Brian GlanvilleThe saddening death of an old acquaintance Giorgio Chinaglia evoked so many memories.

It was an astonishing career, begun obscurely in South Wales where he once was obliged (by club fines) to steal milk bottles from doorsteps for his breakfast, to triumphs with Lazio and the 1974 Campionato thanks largely to his goals, to disgrace in the subsequent World Cup in Europe. Thence to supreme success with the New York Cosmos in the USA where he scored goals ad lib, became the favourite of the co-owner Steve Ross, who made him President; and still the centre forward. Nor was Giorgio finished there for back he would go to Rome to become for a time the owner of Lazio with an apartment in the beautiful, much coveted Piazza di Spagna. It was a bit too good to last. In the USA was much resentment among Italo-American businessmen who had subsidised his take over at Lazio but now found themselves cast into the cold.

Then Giorgio found himself facing charges of financial malfeasance, with the result that he had to make a somewhat ignominious return to the USA and was obliged to stay there. Somewhat consoled by a successful radio programme, on which I was occasionally included.

He could scarcely have had a less promising beginning in professional football. He had arrived in Cardiff as a boy, son of an explosive father, who had worked in the marble quarries of Carrara in Tuscany; where tough men were a byword. Some of whom had been used by the fascist dictator Benito Mussolini to quell strikes in places such as Genoa.

Tall and strong, Giorgio was taken on board by Swansea Town, as it then was, but constantly at odds with Lucas the manager he scarcely ever got a first team game. On one occasion it was recorded his father invaded the manager’s office swinging an axe. In due course, he took Giorgio, by now the big strong centre forward with a ferocious right foot which he would always be remembered, back to Italy where with a short spell at a club from his birth place and another in Serie C with Inter Napoli, he showed his promise and prowess, to be taken on by Lazio.

There he would become a major hero, all those goals bringing at long last the Campionato in season 1973/4. It was logical enough that he should then be picked to lead the Italy attack in West Germany but everything went badly wrong at the first hurdle in Munich. Facing the unfancied Haiti team, Italy struggled painfully and Giorgio was substituted by the manager Ferruccio Valcareggi. He swore at Valcareggi as he left the field and back in the dressing room smashed a series of mineral water bottles, allegedly full though Giorgio said they were empty. It seemed inevitable that he’d be packed off home but the president and manager of Lazio flew to Munich and managed to secure him permission to stay.

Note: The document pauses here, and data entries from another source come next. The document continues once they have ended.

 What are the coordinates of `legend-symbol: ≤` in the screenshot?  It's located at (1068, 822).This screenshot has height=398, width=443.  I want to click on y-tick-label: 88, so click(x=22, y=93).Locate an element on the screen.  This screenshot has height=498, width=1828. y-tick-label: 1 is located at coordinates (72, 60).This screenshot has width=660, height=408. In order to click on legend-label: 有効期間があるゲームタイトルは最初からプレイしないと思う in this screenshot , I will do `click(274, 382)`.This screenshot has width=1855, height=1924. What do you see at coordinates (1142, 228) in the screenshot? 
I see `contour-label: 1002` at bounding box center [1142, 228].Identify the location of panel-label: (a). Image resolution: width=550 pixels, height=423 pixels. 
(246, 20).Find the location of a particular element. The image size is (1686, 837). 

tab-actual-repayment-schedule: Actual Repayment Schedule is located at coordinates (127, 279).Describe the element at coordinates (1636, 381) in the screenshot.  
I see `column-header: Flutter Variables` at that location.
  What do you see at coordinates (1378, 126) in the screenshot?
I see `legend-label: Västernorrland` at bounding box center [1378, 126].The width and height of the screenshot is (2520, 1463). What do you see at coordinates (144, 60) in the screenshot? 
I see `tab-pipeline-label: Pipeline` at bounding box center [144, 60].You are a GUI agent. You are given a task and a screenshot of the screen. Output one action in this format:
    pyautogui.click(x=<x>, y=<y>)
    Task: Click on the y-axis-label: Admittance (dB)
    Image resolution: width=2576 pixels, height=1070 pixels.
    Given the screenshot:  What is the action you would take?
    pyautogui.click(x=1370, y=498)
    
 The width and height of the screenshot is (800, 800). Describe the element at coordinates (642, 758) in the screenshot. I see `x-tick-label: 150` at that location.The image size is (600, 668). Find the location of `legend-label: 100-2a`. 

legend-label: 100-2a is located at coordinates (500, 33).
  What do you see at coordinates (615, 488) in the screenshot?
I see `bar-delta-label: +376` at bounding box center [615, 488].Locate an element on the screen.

Such was his lasting popularity among Lazio fans that when once he arrived by train at Stazione Termini to play for Cosmos in a friendly against his old club, hundreds of fans invaded the station.

I’ve a special memory of his coming to London in 1973 to commentate on Italian radio on the England-Italy World Cup qualifier. He took part in a somewhat abortive television programme filmed at the school, Pimlico, attended by my own four children one of whom Toby, was destined to play pro in Italy at 17 with Formia (juniors!) When Giorgio heard that my little Sunday team, Chelsea Casuals had a match coming, he demanded, “Is there a game for me?” I answered, “Yes, Toby’s away.” “How much?” he asked and I told him it would cost him 20 pence! So play he did, in midfield, at the Royal Hospital in the best of spirits.

Later in his Cosmos presidential office, he sipped Chivas Regal, and told me, “I’m coming again, I’m going to bring you a set of shirts, but I’m not going the pay the 20 pee!”